Ahmed Taoufiq défend le modèle de tolérance véhiculé par le Maroc

« Le Maroc jouit d’un rayonnement exceptionnel à l’étranger et, notamment, en Afrique sub-saharienne », d’où « le devoir de le nourrir et de le perpétuer », a souligné M. Taoufiq, dans une interview publiée dans un hors-série (septembre 2003) consacré au Maroc par l’hebdomadaire « Jeune Afrique l’Intelligent ». M. Taoufiq, dont les propos ont été recueillis à Rabat par Jacques Bertoin, a indiqué que « le mode de comportement unique accepté par l’Islam est celui du dialogue.

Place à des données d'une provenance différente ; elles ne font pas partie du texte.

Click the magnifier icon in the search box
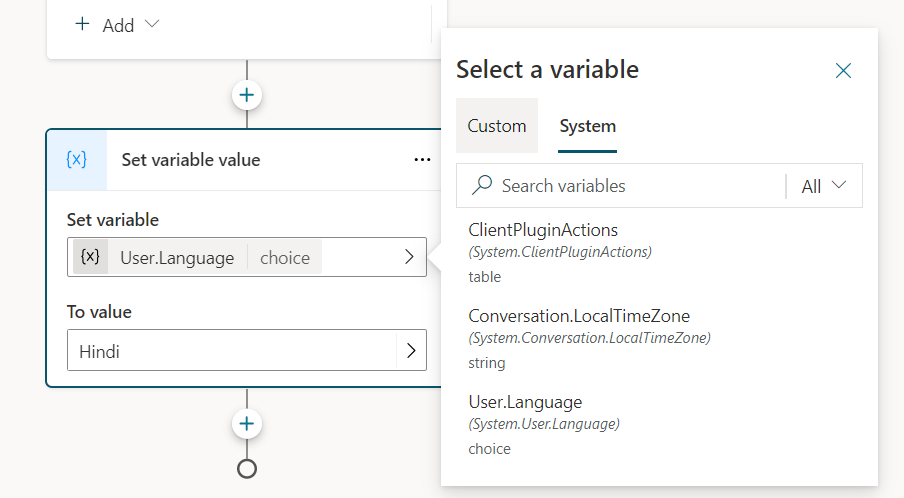904x498 pixels. pyautogui.click(x=482, y=186)
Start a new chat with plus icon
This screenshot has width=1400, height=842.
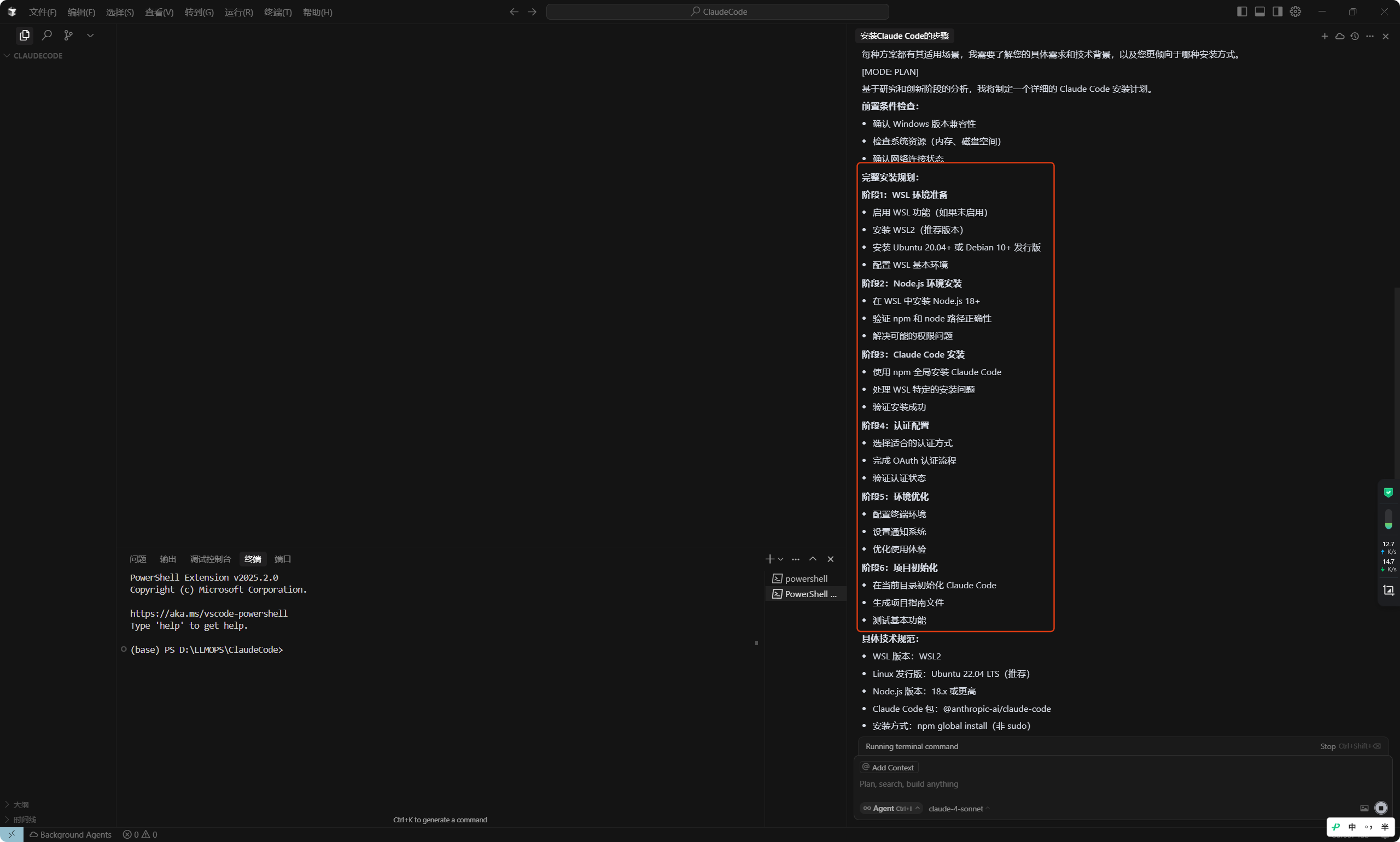(x=1325, y=36)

Il n’est pas celui de la discorde mais de la miséricorde », notant qu' »il ne doit jamais y avoir de monopole d’expression en matière religieuse ». Présenté, dans un portrait brossé par Jacques Bertoin, comme un défenseur de « +l’exception religieuse+ marocaine, aux antipodes du traditionalisme borné et d’un modernisme oublieux de l’histoire ». Sans dissimuler l’ampleur de la tâche, M. Taoufiq insiste sur « l’énorme travail à accomplir pour que s’établisse un dialogue interne entre extrémistes et modérés », notant que « les termes pour orienter ce dialogue seront l’intégration, la reconnaissance de notre tradition culturelle historique, l’éducation politique et +citoyenne+, l’aspiration au parachèvement de l’Etat de droit dans un processus démocratique, et la conviction partagée que notre développement doit se faire dans l’équilibre entre tradition religieuse et ouverture sur la modernité ». A une question sur « le péril islamiste », M. Taoufiq a tenu à préciser que « ce domaine a toujours existé, avec ses questions et ses réponses, ses articulations et ses modes d’adaptation », notant en revanche que la nouveauté réside dans « la découverte de décalages entre certains discours religieux et les réalités de la société : les manques, difficultés et blocages relatifs à son développement économique et social ou à son niveau éducatif et sanitaire ». Il est clair, a-t-il dit, que les référents théoriques et idéologiques les plus proches des masses ne peuvent être que ceux de la religion dans la mesure où ils sont tous dérivés de la notion axiale de la justice, ajoutant que cet état de fait met le ministère des Habous et des Affaires islamiques dans l’obligation « d’exercer toute sa vigilance ».